[Stored dataset items]
____________

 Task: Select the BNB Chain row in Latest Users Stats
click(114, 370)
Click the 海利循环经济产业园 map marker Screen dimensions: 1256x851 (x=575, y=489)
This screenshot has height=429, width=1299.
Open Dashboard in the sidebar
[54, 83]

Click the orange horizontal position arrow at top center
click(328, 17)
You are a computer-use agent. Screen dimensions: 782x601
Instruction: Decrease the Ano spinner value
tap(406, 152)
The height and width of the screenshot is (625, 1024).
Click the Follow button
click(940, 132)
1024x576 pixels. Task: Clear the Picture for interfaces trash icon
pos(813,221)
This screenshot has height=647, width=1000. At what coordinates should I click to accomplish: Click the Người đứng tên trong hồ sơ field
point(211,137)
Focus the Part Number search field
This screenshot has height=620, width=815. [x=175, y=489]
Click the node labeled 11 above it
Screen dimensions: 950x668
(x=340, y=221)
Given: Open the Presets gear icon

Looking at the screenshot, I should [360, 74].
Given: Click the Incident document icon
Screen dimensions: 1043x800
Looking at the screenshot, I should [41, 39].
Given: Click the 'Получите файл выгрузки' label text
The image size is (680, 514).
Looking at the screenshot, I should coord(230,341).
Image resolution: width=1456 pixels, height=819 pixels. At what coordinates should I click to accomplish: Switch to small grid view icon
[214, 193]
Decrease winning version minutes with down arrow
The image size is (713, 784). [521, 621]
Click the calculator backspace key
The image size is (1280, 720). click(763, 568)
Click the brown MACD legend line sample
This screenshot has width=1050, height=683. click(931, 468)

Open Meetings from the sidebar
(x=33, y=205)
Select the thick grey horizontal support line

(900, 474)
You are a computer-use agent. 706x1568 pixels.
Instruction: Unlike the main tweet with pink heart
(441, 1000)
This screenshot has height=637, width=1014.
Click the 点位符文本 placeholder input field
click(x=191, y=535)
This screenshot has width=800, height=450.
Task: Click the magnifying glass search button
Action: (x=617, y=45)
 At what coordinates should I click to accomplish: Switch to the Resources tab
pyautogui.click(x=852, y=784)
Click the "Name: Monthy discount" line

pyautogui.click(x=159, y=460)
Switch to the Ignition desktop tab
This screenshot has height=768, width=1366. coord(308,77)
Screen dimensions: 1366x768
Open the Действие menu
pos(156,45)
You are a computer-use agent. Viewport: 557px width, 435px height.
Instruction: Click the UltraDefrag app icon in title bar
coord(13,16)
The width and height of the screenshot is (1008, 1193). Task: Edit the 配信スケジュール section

____________

EXERCISE TASK: Print the lines of the listing above verbatim, beginning at the line that contains "Given: Click the Incident document icon" and ending after the line that contains "The image size is (1280, 720).".

EXERCISE RESPONSE:
Given: Click the Incident document icon
Screen dimensions: 1043x800
Looking at the screenshot, I should [41, 39].
Given: Click the 'Получите файл выгрузки' label text
The image size is (680, 514).
Looking at the screenshot, I should coord(230,341).
Image resolution: width=1456 pixels, height=819 pixels. At what coordinates should I click to accomplish: Switch to small grid view icon
[214, 193]
Decrease winning version minutes with down arrow
The image size is (713, 784). [521, 621]
Click the calculator backspace key
The image size is (1280, 720). click(763, 568)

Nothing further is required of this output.